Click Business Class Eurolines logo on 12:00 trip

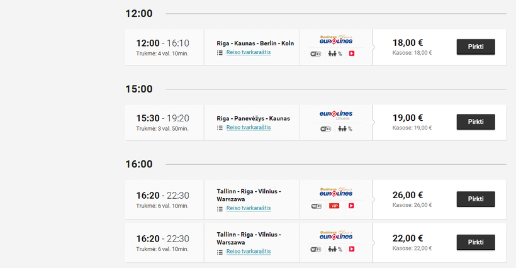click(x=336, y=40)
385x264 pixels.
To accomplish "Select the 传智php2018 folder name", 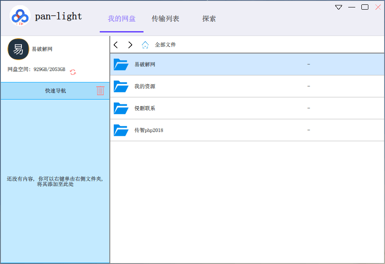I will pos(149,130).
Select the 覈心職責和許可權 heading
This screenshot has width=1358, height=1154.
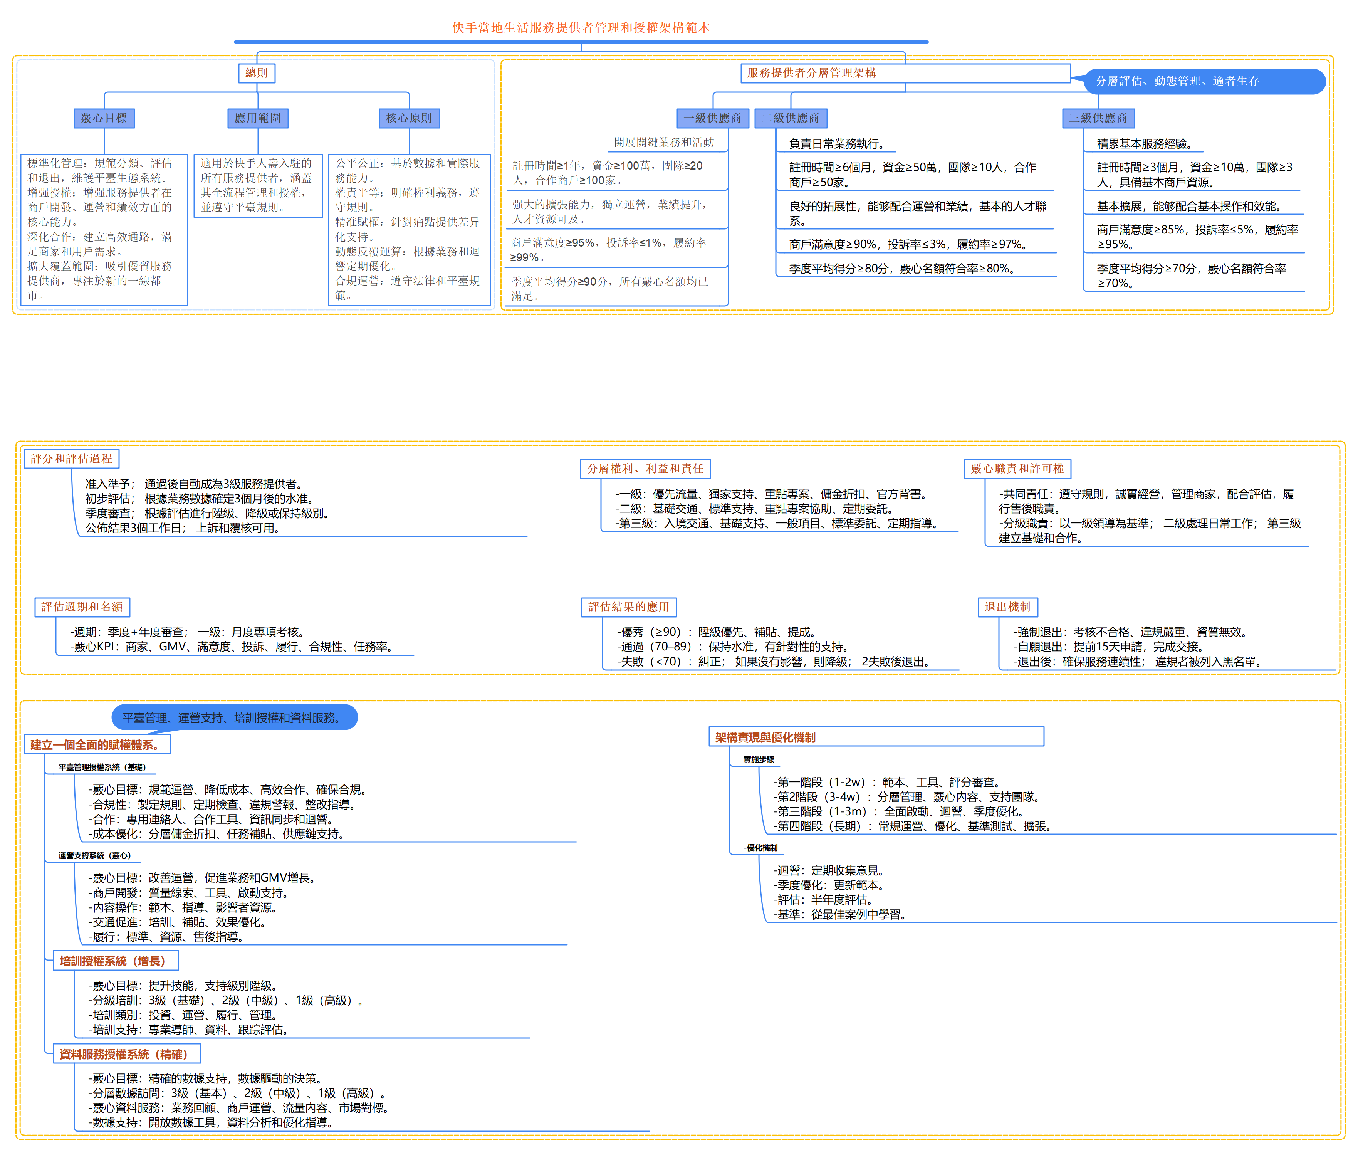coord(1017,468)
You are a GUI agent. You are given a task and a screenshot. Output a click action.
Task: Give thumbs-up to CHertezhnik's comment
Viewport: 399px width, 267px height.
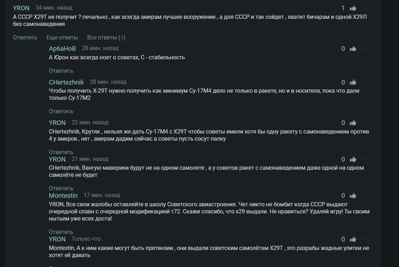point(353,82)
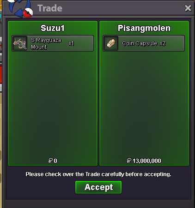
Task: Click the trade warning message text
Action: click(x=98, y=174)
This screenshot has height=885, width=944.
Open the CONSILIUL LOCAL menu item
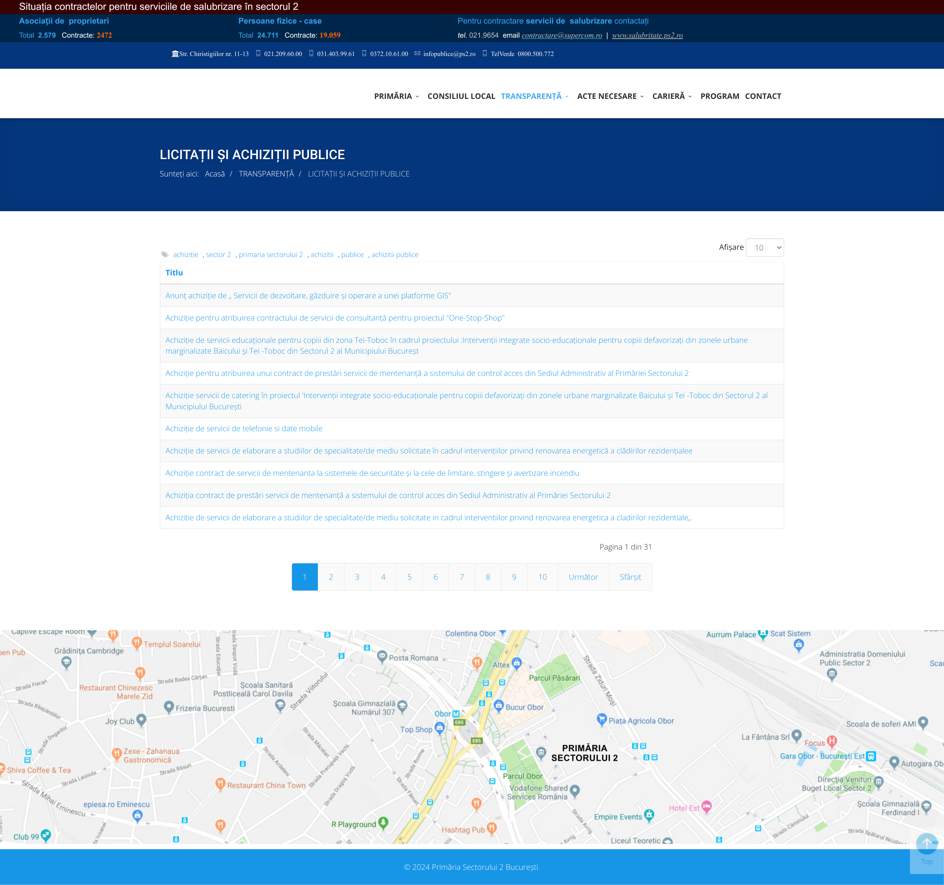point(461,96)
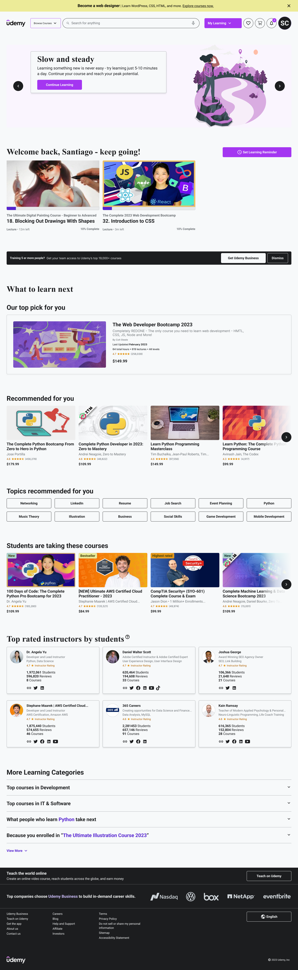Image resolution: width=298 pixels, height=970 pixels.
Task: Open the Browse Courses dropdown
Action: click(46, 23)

※

→ Job:
Starting at the line that contains "Select the 覈心職責和許可權 heading" and ending after the line that contains "Action: click(x=98, y=174)", duplicate those entries line for line, leaving the pictures out.

→ Solution for this exercise:
Select the 覈心職責和許可權 heading
This screenshot has width=1358, height=1154.
coord(1017,468)
You are a GUI agent. You are given a task and a screenshot. Output a click action.
Task: Give thumbs-up to CHertezhnik's comment
Viewport: 399px width, 267px height.
point(353,82)
Task: Click the trade warning message text
Action: click(x=98, y=174)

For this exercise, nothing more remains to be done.